Podkayne's Dispatches from the Inhabited Planets

Speeder Reader is a device that looks very much like a car driving video game. On the floor is a gas pedal. On the console is a steering wheel and a stick shift. On the screen is a speedometer and above that, where the front window would normally be, there are words flashing rapidly. While the visitor sees only one word at a time, the words are replacing each other at the rate of several hundred per minute. Instead of seeing a sentence with words all in a row, here the visitor sees the words of the sentence appear one after the other. The gas pedal determines how fast the words flash by. The steering wheel moves between various "lanes" of words where each lane is a different story. The speedometer, of course, tells the visitor how many words per minute he or she is reading.

What's it about? Podkayne's Dispatches from the Inhabited Planets is the diary of a young girl who takes a space ship to visit each of the planets in the solar system. Each lane of text is about a different planet. The stick shift switches between different aspects of her visits to the planets. The visitor has the option of reading each planet's diary all the way through or skipping rapidly around the solar system.

What is the experiment? Speeder Reader is an experiment in RSVP reading (Rapid Serial Visual Presentation) and how it might be used to read literature. Another aspect of the experiment is to merge what the story is about (travelling) with the metaphor of the reading device (driving). Speeder Reader also addresses one of the vexing problems of RSVP. While RSVP holds much promise, it often suffers from a lack of context; it's easy for the reader to lose track of where they are in a text. Speeder Reader is a probe into the use of physical navigation metaphors as one possible solution.
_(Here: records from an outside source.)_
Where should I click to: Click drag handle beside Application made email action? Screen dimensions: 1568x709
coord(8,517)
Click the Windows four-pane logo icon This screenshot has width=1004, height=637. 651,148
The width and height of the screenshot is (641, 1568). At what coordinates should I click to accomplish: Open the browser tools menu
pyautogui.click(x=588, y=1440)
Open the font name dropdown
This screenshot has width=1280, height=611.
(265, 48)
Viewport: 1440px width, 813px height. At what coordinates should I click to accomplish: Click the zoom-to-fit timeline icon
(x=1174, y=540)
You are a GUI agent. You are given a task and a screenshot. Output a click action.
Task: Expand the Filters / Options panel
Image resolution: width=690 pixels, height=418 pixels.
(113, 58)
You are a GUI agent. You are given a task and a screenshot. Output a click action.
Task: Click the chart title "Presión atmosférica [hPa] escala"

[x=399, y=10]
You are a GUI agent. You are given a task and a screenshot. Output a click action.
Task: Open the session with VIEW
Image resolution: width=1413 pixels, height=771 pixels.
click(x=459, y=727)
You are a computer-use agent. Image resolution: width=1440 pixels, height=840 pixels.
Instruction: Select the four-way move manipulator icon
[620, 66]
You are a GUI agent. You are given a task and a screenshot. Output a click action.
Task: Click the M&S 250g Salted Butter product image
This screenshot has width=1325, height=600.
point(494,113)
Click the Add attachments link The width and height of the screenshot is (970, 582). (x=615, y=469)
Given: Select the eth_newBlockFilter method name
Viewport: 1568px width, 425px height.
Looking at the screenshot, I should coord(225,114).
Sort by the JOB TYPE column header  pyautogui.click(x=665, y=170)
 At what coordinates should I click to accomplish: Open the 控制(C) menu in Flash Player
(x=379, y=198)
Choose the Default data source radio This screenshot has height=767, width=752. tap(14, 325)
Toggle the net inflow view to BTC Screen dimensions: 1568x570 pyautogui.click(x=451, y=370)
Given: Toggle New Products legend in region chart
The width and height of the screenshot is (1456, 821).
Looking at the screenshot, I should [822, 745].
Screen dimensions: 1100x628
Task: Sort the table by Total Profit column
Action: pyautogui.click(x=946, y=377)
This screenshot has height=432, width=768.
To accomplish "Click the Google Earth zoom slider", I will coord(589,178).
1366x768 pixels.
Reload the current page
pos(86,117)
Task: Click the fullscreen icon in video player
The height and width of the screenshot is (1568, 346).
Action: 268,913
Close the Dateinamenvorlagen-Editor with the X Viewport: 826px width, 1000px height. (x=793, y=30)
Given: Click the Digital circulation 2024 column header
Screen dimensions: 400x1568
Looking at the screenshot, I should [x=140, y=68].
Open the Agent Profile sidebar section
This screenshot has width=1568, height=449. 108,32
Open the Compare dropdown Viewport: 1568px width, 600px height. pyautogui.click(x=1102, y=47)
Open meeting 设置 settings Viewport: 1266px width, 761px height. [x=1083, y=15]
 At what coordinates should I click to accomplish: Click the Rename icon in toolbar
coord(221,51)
How does it work? RSVP is a well-known method of reading. It allows for very fast reading. Using RSVP some people can read 2000 words per minute, compared with most people's reading rate that averages about 300 words per minute. The program that displays the words and controls the gas pedal and steering wheel is written in Java. The text of the story is embedded in an XML (Extended Markup Language) format somewhat like HTML (the coding language of the World Wide Web). This format allows for different fonts, colors, lanes and so on to be easily specified.